深すぎるとアサリが呼吸ができないので、ヒタヒタぐらいがいいそうだ。

「酒蒸し」に入れる具材もサイトによってさまざま。

ニンニクや生姜をみじん切りにして入れるレシピもあれば、ネギと水菜と合わせるものなどいろいろだ。

妻はキャベツがあるので、それを使いたいという。

個人的にはアサリ中心でニンニクや生姜が効いた酒蒸しがいいと思ったが、そこは師匠である妻に従うことにした。

春はキャベツも美味しい季節。

5枚ほどキャベツの皮をむき、中華鍋に投入する。

そこに砂抜きしたアサリ(実はあまり砂を吐き出していなかった)を放り込む。

「これって、キャベツ多すぎない?」

と妻に問いただすも、「キャベツはどうせ量が減るから」と相手にされない。

酒蒸しというぐらいなので、肝心なのは日本酒。

お酒がまったく飲めない妻に気をつかって「日本酒は大さじ3杯ぐらいでいいんじゃない」と提案したが、意外にも妻は「もう少し入れよう」と言って少し日本酒を足していた。

あとは蓋をして火にかけるだけ。

妻は別の鍋用の透明の蓋を中華鍋にかぶせた。

「普段細かい癖にこういうところはいい加減だな」と思うが、蓋の下で何が起きているのか一目瞭然なのはいい。

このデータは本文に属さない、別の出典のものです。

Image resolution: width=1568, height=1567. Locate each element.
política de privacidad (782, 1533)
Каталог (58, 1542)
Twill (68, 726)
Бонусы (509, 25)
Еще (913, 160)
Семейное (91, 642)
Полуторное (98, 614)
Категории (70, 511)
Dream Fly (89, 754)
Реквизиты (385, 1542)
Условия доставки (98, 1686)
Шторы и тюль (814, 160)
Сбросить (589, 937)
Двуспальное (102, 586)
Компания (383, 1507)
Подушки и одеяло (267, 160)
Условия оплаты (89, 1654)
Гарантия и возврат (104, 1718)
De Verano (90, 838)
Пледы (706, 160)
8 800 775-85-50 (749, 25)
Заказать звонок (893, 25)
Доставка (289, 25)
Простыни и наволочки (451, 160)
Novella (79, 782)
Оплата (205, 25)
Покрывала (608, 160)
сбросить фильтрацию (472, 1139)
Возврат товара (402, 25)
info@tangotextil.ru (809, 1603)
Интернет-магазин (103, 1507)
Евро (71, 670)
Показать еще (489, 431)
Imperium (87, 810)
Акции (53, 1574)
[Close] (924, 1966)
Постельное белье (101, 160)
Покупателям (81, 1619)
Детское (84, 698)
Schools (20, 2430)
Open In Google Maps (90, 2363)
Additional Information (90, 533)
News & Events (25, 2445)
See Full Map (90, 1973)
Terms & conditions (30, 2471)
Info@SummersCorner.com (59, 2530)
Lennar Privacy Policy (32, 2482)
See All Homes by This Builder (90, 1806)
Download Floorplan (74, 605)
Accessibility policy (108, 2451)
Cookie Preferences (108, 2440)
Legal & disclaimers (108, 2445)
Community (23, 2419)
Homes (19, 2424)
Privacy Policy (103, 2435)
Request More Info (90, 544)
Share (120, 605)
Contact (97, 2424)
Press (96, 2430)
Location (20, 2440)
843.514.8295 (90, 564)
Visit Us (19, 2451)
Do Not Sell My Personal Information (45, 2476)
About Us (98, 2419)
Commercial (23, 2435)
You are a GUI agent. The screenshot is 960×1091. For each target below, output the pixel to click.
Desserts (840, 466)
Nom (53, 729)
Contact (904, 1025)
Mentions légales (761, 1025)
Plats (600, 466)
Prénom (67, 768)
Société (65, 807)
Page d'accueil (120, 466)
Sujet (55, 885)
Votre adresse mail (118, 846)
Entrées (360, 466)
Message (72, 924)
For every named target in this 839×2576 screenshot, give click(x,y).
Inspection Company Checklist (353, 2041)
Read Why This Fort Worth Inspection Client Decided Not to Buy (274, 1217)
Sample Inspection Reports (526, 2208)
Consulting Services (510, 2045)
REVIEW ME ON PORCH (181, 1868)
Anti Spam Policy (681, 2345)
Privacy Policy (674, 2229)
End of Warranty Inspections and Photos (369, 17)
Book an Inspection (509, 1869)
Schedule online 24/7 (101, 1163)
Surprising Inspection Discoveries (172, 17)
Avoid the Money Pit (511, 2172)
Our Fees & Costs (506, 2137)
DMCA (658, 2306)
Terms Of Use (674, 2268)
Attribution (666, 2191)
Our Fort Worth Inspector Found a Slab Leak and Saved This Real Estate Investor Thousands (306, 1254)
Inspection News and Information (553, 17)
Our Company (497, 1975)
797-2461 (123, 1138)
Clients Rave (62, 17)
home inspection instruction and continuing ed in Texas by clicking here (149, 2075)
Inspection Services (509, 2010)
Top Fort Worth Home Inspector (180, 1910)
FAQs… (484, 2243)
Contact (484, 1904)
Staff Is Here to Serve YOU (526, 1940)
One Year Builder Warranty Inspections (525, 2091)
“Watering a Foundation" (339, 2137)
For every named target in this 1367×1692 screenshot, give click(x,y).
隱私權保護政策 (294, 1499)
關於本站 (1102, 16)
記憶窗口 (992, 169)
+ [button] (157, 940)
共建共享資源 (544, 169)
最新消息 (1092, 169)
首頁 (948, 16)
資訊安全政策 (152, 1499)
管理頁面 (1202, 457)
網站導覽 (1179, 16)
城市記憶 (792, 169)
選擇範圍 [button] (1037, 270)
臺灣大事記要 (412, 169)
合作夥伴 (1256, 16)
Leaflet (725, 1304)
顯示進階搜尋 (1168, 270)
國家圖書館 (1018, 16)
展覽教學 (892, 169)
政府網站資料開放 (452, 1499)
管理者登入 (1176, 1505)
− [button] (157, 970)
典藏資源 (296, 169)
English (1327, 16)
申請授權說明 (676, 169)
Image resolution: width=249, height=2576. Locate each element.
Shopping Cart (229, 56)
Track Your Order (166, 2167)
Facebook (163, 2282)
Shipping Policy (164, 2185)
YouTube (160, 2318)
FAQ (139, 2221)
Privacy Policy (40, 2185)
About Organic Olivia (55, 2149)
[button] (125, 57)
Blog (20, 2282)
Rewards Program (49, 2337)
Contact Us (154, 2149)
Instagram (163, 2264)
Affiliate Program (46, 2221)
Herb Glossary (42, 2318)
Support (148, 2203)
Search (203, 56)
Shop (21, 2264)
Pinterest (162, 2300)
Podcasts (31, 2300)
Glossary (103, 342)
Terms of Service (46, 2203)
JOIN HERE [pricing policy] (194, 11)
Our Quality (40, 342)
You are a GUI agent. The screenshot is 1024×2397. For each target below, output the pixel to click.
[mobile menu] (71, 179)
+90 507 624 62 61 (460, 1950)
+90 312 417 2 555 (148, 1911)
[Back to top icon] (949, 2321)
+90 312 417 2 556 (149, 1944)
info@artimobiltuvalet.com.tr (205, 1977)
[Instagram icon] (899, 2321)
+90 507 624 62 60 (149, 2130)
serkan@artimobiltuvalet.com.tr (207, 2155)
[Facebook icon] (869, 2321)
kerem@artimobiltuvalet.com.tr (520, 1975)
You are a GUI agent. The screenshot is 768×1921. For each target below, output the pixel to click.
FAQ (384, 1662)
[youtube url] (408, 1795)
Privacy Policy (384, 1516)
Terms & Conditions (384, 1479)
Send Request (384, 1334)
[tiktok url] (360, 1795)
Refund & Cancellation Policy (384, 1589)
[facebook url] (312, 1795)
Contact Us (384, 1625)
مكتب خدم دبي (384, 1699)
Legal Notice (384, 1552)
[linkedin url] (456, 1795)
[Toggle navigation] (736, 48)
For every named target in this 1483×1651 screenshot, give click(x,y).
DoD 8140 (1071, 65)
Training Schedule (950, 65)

火が通るにつれて、キャベツがしんなりし、春らしい緑色が鮮やかになっていく。

「キャベツ、悪くない」

火にかけて7分ほど。

アサリが順番に口を開けていく。

レシピサイトでは2〜3分で口を開けると書いてあるが、キャベツが大量に入ったのでアサリに熱が加わるのに時間がかかったのかもしれない。

アサリが開く時、「カチッ」と小さな音がする。

全てのアサリが口を開け、「カチッ」という音が聞こえなくなったのを確認して火を止めた。

蓋を取ると、鮮やかな緑の絨毯の上に口を大きく開いたアサリが散らばっている。

いい感じじゃないか。

キャベツをちぎって、アサリを放り込み、日本酒を注いで火にかけるだけ。

「浅蜊の酒蒸し」、こりゃ簡単だ。

中華鍋のまま食卓に運び、各自お皿に好きなだけ盛る。

超簡単なのに、見栄えは悪くない。

恐る恐る食べてみると、塩味が効いていてシンプルな旨味が口の中に広がった。

いいじゃないか。

冷蔵庫の中からビールを取り出して、酒蒸しを肴に一杯。

いいじゃないか。

アサリは決して好物ではないので、味噌汁に入っていても汁だけ飲んで身を食べないことも多い私だが、酒蒸しのアサリは美味しいと思う。

中国産のアサリはあまり身がふっくらとしておらず少し物足りないものの、もしこれでアサリがもっと大きかったら文句なしに美味しいだろう。

アサリの出汁で味付けされたキャベツも申し分なく、妻が言う通り、キャベツの酒蒸しはおすすめだと感じた。

火を通すと、アサリの貝殻が茶色っぽく変わるんだなと、今更ながらに発見する。

アサリとキャベツを食べ終わった後、お皿にアサリの旨そうな出汁が残った。

捨てるのはもったいないと思い、ご飯を投入。

さらに妻が茹でたソラマメと海苔を放り込んで即席の雑炊風にした。

何か味付けした方がいいかなと思いながら味見をしてみると、このままで十分に美味い。

超簡単で美味しい「浅蜊の酒蒸し」。

これは私のレシピに加えたい一皿となった。